◆ 任务说明
(a) 按照这份专利说明书，目前生产纤维素酶最常用的菌株是什么？
(b) 从这份专利说明书中含有“本发明提供一种应用于CRIS”的地方写起，写到“SPR/Cas基因编辑系统。”为止，并将其中的“表达框”一律改为“表达盒”。
(c) 将这份专利说明书中的这句话译成英文：“木质纤维素生物质是地球上数量最大的可再生资源，可作为化石能源的替代材料，越来越广泛的应用于全球新兴的生物炼制体系发展中。”

◆ 原文段落
##########

[发明专利]一种应用于里氏木霉的CRISPR/Cas基因编辑系统

说明书

本发明提供一种应用于CRISPR/Cas基因编辑系统的gRNA表达框，所述gRNA表达框从5’‑3’具有以下结构：A‑B‑C‑D，其中A为具有起始gRNA转录作用的病毒序列，B是gRNA，C为gRNA backbone，D为肝炎病毒核酶(HDV)序列，所述gRNA表达框可在里氏木霉体内被RNA聚合酶II启动子识别并转录。本发明首次在里氏木霉中实现了Cas9和gRNA的同时体内转录，避免gRNA体外转录后再转化的复杂性和不稳定性等弊端。

技术领域

本发明属于生物技术领域，具体涉及一种用于里氏木霉CRISPR/Cas基因编辑系统的gRNA表达框，以及包含所述gRNA表达框的CRISPR/Cas基因编辑系统。

背景技术

全球经济体系的发展一直取决于化石能源的开发，然而，化石能源是有限的，是短期内不可再生的一次性资源。对于化石能源的依赖，不仅给人类社会带来潜在的能源危机，还引发了一系列的生态、环境问题。因此，越来越多的研究开始着力于寻找能够替代化石能源的原料及其使用方法。木质纤维素生物质是地球上数量最大的可再生资源，可作为化石能源的替代材料，越来越广泛的应用于全球新兴的生物炼制体系发展中。木质纤维素材料转化为生物质能源和新材料，需要经过的必要关键步骤是利用纤维素酶将木质纤维素材料酶解成可发酵糖，之后才可进行发酵、加工，生产出生物乙醇等能源和化学品。因此，对于纤维素酶的研发非常重要。目前，生产纤维素酶最常用的菌株是里氏木霉，但其产酶能力还远达不到工业产酶需求，亟需进一步的针对性改造。

##########

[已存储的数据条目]
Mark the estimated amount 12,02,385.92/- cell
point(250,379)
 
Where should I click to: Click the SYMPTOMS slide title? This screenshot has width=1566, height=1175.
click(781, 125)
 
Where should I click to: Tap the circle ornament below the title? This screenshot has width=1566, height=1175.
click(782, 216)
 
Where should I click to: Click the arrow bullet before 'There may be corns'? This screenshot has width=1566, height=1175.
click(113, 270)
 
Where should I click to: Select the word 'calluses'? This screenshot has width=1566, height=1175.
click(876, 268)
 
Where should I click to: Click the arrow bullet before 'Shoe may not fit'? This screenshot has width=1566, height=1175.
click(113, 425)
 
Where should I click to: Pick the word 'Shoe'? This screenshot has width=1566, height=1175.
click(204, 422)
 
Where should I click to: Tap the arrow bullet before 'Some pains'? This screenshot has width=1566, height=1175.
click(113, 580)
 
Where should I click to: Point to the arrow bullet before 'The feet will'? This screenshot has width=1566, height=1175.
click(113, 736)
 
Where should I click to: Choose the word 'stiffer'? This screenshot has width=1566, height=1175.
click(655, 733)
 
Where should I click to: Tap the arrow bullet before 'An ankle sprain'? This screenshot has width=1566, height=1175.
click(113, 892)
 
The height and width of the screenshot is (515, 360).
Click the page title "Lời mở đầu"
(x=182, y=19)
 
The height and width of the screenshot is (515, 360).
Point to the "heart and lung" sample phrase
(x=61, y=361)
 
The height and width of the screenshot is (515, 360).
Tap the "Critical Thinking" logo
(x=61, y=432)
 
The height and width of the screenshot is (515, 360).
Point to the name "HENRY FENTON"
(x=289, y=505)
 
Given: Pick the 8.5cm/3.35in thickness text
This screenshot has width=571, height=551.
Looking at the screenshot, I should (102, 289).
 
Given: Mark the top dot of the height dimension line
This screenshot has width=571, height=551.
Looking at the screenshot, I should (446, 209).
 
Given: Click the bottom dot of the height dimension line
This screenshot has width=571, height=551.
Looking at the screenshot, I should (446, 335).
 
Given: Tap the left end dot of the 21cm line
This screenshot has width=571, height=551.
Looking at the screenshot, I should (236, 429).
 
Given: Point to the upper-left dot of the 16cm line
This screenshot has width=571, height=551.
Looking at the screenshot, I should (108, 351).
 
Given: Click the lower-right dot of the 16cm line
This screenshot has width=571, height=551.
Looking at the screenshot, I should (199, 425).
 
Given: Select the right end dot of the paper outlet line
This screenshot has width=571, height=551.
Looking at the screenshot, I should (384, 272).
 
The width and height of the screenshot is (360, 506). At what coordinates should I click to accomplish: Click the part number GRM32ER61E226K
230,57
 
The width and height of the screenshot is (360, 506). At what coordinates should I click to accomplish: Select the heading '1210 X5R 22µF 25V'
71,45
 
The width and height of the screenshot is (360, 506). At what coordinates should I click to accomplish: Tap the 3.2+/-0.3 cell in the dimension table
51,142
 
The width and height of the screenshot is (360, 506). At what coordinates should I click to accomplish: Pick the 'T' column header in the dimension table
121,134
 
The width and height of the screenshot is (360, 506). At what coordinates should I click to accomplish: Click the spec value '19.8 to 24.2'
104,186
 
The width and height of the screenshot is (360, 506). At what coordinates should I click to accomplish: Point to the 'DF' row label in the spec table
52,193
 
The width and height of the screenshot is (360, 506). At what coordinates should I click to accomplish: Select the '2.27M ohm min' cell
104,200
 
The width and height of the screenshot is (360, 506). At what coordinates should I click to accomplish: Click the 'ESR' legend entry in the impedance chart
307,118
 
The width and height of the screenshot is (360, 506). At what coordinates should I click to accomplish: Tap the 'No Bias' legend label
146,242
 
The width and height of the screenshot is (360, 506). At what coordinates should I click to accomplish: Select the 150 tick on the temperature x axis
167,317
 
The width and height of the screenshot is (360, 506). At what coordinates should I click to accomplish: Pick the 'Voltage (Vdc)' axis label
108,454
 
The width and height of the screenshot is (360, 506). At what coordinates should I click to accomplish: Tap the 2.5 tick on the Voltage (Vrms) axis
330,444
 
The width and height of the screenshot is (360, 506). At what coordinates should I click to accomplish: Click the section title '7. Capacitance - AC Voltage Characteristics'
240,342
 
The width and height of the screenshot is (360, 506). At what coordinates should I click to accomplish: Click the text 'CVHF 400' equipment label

##########

◆ 各题答案
(a) 里氏木霉。

(b)
本发明提供一种应用于CRISPR/Cas基因编辑系统的gRNA表达盒，所述gRNA表达盒从5’‑3’具有以下结构：A‑B‑C‑D，其中A为具有起始gRNA转录作用的病毒序列，B是gRNA，C为gRNA backbone，D为肝炎病毒核酶(HDV)序列，所述gRNA表达盒可在里氏木霉体内被RNA聚合酶II启动子识别并转录。本发明首次在里氏木霉中实现了Cas9和gRNA的同时体内转录，避免gRNA体外转录后再转化的复杂性和不稳定性等弊端。

技术领域

本发明属于生物技术领域，具体涉及一种用于里氏木霉CRISPR/Cas基因编辑系统的gRNA表达盒，以及包含所述gRNA表达盒的CRISPR/Cas基因编辑系统。

(c) Lignocellulosic biomass is the most abundant renewable resource on Earth; it can serve as a substitute for fossil energy and is being used more and more widely in the development of emerging biorefinery systems around the world.